Anthropic has published a study examining which values Claude expresses in conversations and how those values shift depending on the model and language used. The analysis draws on 309,815 anonymized conversations collected over a two-week period in May 2026. For the value analysis, Anthropic only included conversations where Claude had to weigh tradeoffs or make subjective judgments. The sample was evenly stratified across Sonnet 4.6, Opus 4.6, and Opus 4.7, as well as the 20 most-used languages on Claude.ai.

From thousands of value terms to four axes

Building on the earlier study Values in the Wild, which identified 3,307 value terms, Anthropic first grouped those into 339 higher-level values. The team then used statistical dimensionality reduction to find patterns in how those values co-occurred. Four core axes emerged: Deference and Caution, Warmth and Rigor, Depth and Brevity, and Candor and Execution.

To isolate differences that don't just reflect the conversation topic or user-introduced values, Anthropic statistically controlled for factors like task type, subject matter, and user values. The four axes account for about 15 percent of the remaining variation across conversations after those controls.

Each model has a distinct profile

The models differ measurably in how they respond.
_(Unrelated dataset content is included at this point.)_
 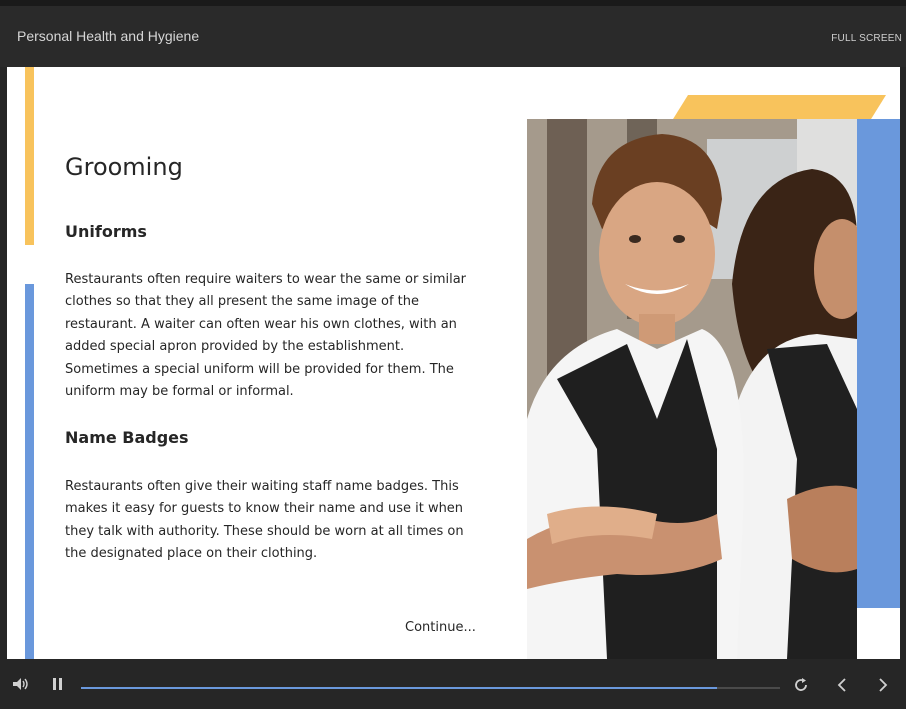 I want to click on accent-bar-yellow, so click(x=30, y=156).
Sonnet 4.6 tends to affirm user ideas more often, leans into humor, and offers comfort without passing judgment. Opus 4.7, by contrast, warns about risks without being asked, questions assumptions, openly critiques, and flags its own mistakes or limits. Opus 4.6 answers more directly, stays close to the task, and avoids extra elaboration.

Anthropic’s analysis shows distinct behavioral profiles across Claude models.
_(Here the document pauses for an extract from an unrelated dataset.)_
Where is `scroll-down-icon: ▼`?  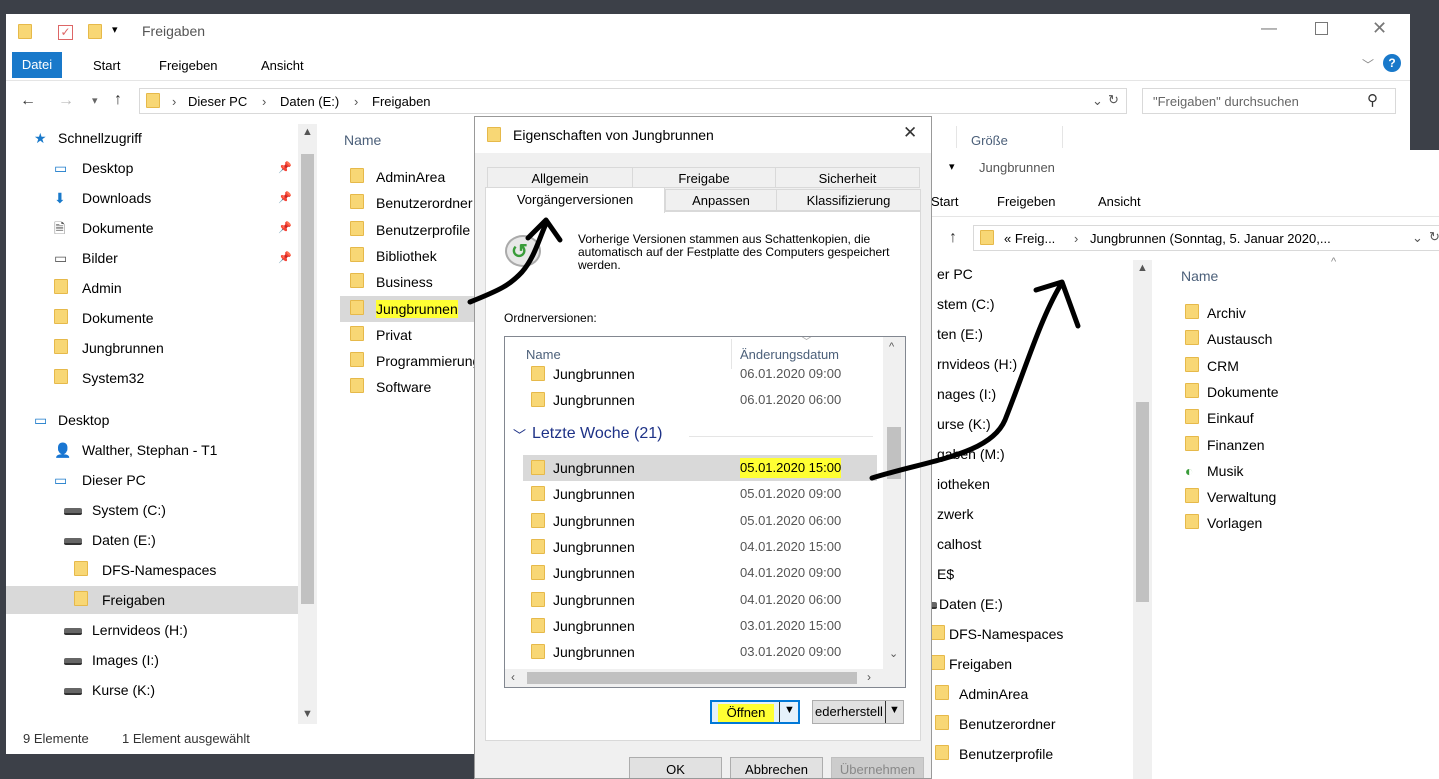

According to Anthropic, these profiles match subjective impressions of the models. Users tend to perceive Sonnet 4.6 as particularly warm, while they more often notice hedging and cautious phrasing from Opus 4.7.
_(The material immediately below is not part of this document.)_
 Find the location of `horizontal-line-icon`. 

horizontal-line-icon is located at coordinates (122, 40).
Language changes the answer

The differences across languages are just as striking. Warmth versus Rigor and Candor versus Execution show the widest variation. Claude expresses the most warmth in Hindi, followed by Arabic. Both languages feature polite phrasing, humor, playfulness, and affirmation. In English and Russian, Claude responds with more rigor, questioning assumptions, correcting details, and asking for evidence. In Arabic, it shows the most deference. In English, the most caution. Dutch responses tend to be particularly open and candid, while Indonesian responses lean more toward action and results.

Anthropic’s analysis finds clear language-dependent differences in Claude’s behavior.

Two people who ask Claude to evaluate the same business plan, one in Hindi and one in Russian, could receive feedback that feels very different, Anthropic says. The research team points to uneven amounts of training data, differences in data composition, overrepresentation of certain text types, and language-specific conversational norms as possible causes.

Self-measurement with limited explanatory power

The study presents an analytical method for systematically examining behavioral differences in language models during real-world use. But its explanatory power has limits. The four axes capture only about 15 percent of the remaining variation.

Not all four axes form true opposites, either. More deference tended to come with less caution, and more warmth with less rigor. But Depth and Brevity, along with Candor and Execution, could show up together in the same conversation.

There's also the fact that Claude Sonnet 4.6 assigned the value labels, meaning a model from the same family whose behavior was being studied. Anthropic verified the method through manual review and by testing 800 conversations translated into eight languages. The company still doesn't rule out remaining language-dependent biases.

Anthropic explicitly states that it isn't attributing values to Claude as an agent but rather describing normative patterns in its responses. The results largely match the model profiles Anthropic itself has described, which means this alignment isn't an independent check. Whether the language differences represent desirable adaptation to different speech communities or unintended training effects remains an open question.